What President Obama Is Reading On Health Care

What President Obama Is Reading On Health Care

In Tuesday's "Playbook," Mike Allen reports, "Sources say President Obama declared that a Saturday blog post by Ronald Brownstein on The Atlantic's 'Politics' channel -- on how health reform would control costs -- was mandatory reading for all senior staff and that everyone involved in, or covering, the health care debate should see the piece."

You can read Brownstein's full piece, titled "A Milestone In the Health Care Journey," here. It makes the case, through statements from economists and Obama's budget director Peter Orszag, that the Senate health care bill does about as much as possible to "bend the cost curve" -- i.e., lower health care spending -- while also significantly expanding health care coverage.

Here's a taste:

In their November 17 letter to Obama, the group of economists led by Dr. Alan Garber of Stanford University, identified four pillars of fiscally-responsible health care reform. They maintained that the bill needed to include a tax on high-end "Cadillac" insurance plans; to pursue "aggressive" tests of payment reforms that will "provide incentives for physicians and hospitals to focus on quality" and provide "care that is better coordinated"; and establish an independent Medicare commission that can continuously develop and implement "new efforts to improve quality and contain costs." Finally, they said the Congressional Budget Office "must project the bill to be at least deficit neutral over the 10-year budget window and deficit reducing thereafter."

As OMB Director Peter Orszag noted in an interview, the Reid bill met all those tests.

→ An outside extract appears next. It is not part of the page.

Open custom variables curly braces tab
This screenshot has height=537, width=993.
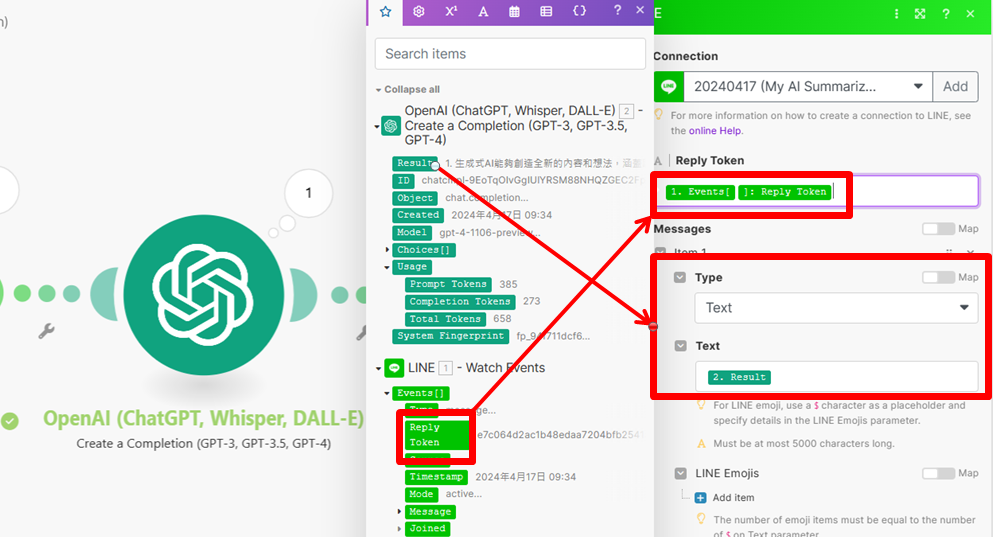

The CBO projected that the bill would reduce the federal deficit by $130 billion over its first decade and by as much as $650 billion in its second. (Conservatives, of course, consider those projections unrealistic, but CBO is the only umpire in the game, and Republicans have been happy to trumpet its analyses critical of the Democratic plans.) "Let's use the metric of that letter," said Orszag, who helped shape the health reform debate for years from his earlier posts at CBO and the Brookings Institution. "Deficit neutral; got that. Deficit-reducing second decade, got that. Excise tax: That was retained. Third is the Medicare commission: has that. Fourth is delivery system reforms, bundling payments, hospital acquired infections, readmission rates. It has that. If you go down the checklist of what they said was necessary for a fiscally responsible bill that will move us towards the health care system of the future, this passes the bar."